Problem to work on:
Copy these lines word for word, leaving out the pictures.

Material supplied:
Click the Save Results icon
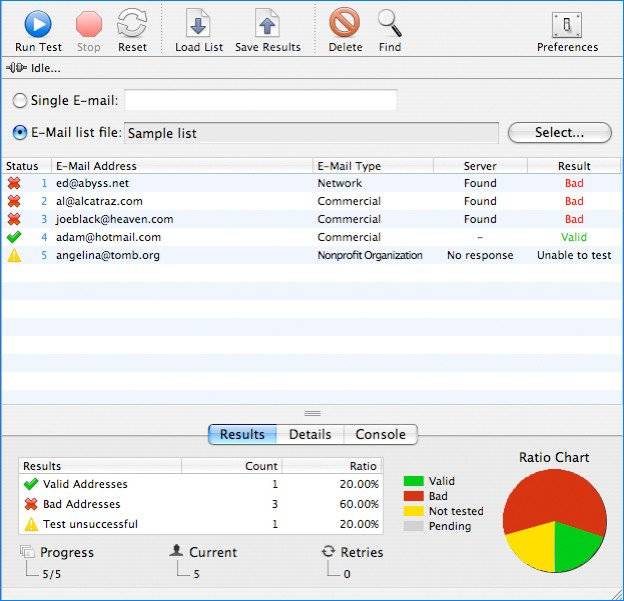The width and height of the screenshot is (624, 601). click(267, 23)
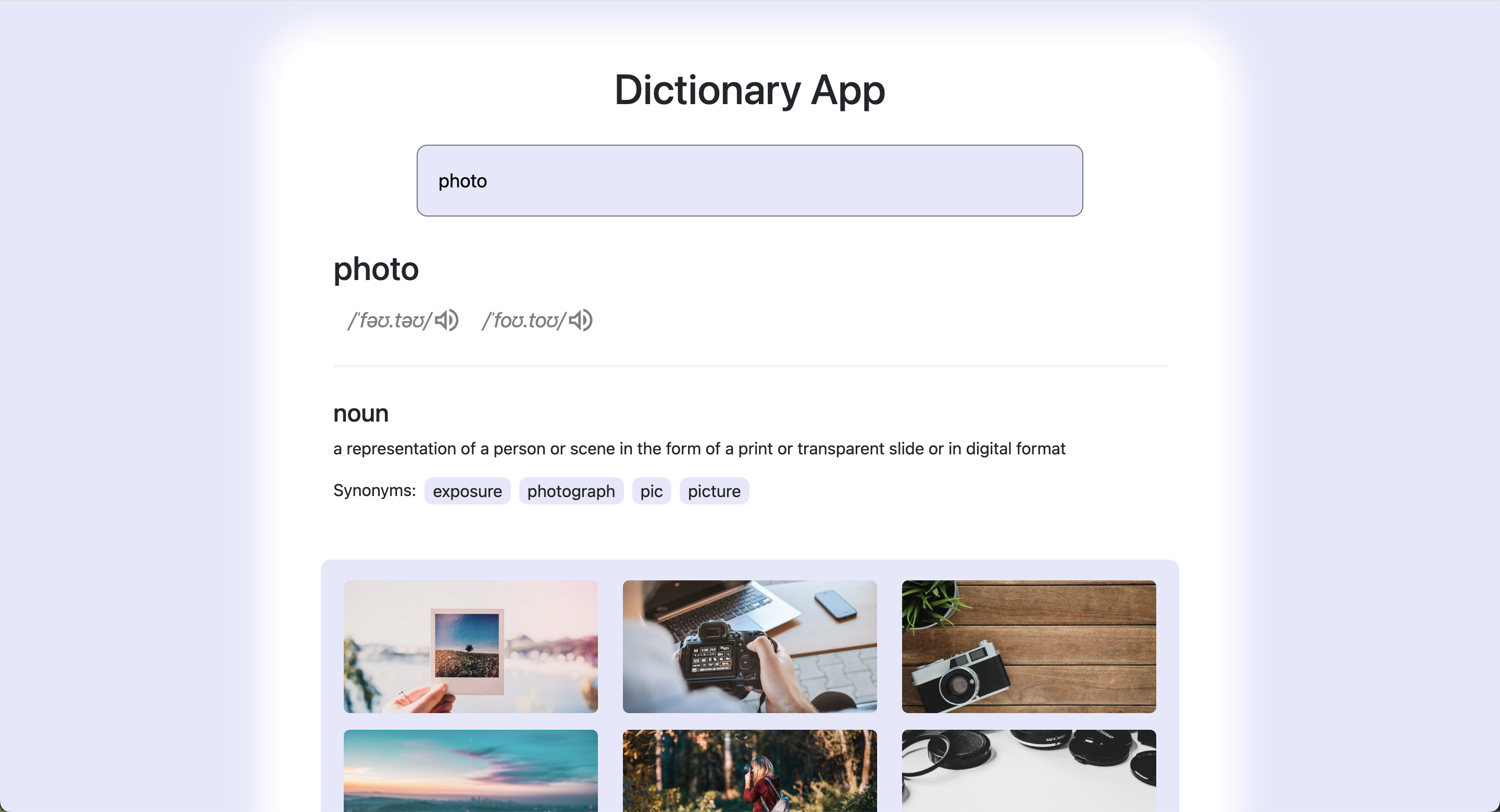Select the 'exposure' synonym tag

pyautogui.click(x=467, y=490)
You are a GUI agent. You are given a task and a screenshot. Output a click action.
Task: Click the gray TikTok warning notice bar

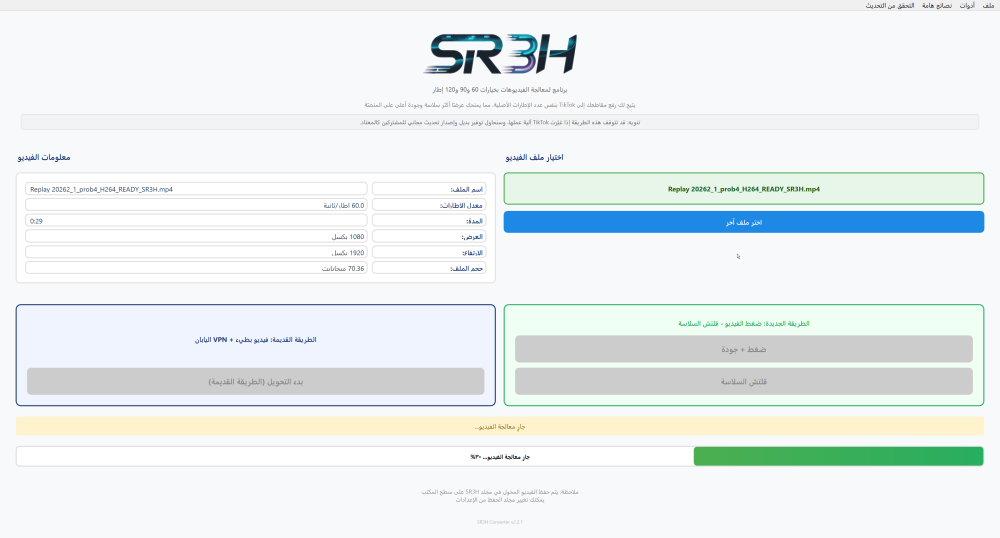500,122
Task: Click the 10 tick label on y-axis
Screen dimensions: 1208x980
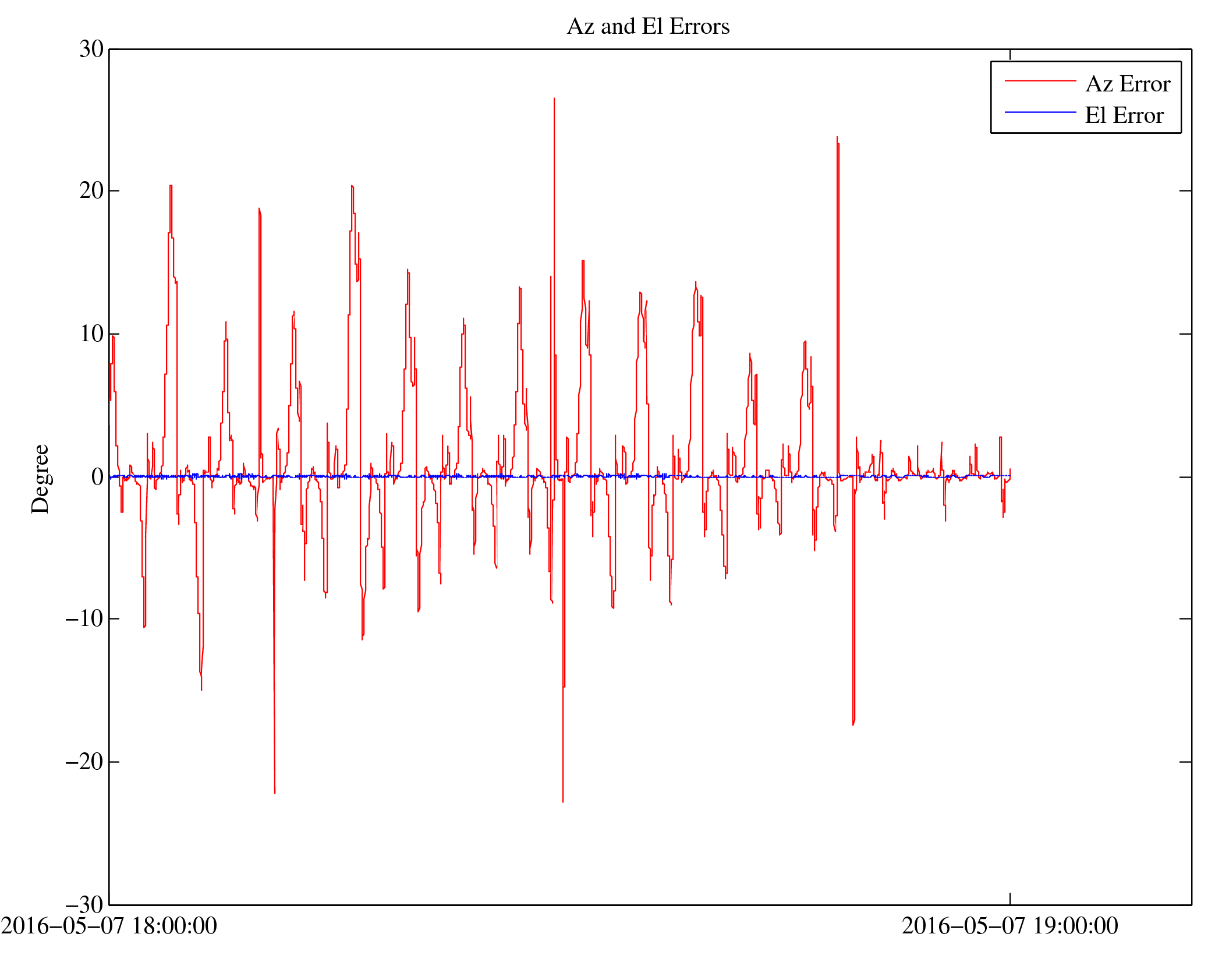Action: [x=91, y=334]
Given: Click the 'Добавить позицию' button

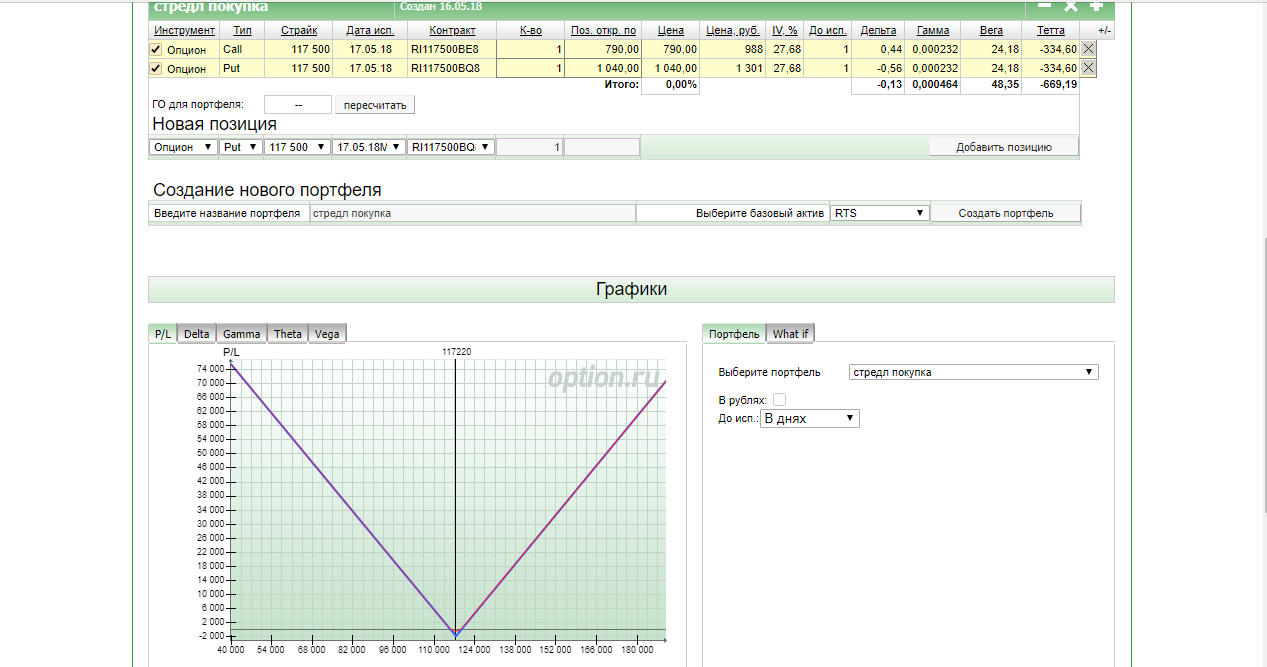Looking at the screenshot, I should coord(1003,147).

Reply to the task:
Click the Save Results icon
The width and height of the screenshot is (624, 601). click(267, 23)
Select the 'exposure' synonym tag

pyautogui.click(x=467, y=490)
You are a GUI agent. You are given a task and a screenshot. Output a click action.
Task: Click the gray TikTok warning notice bar

500,122
Task: Click the 10 tick label on y-axis
Screen dimensions: 1208x980
Action: [x=91, y=334]
Given: Click the 'Добавить позицию' button

Looking at the screenshot, I should coord(1003,147).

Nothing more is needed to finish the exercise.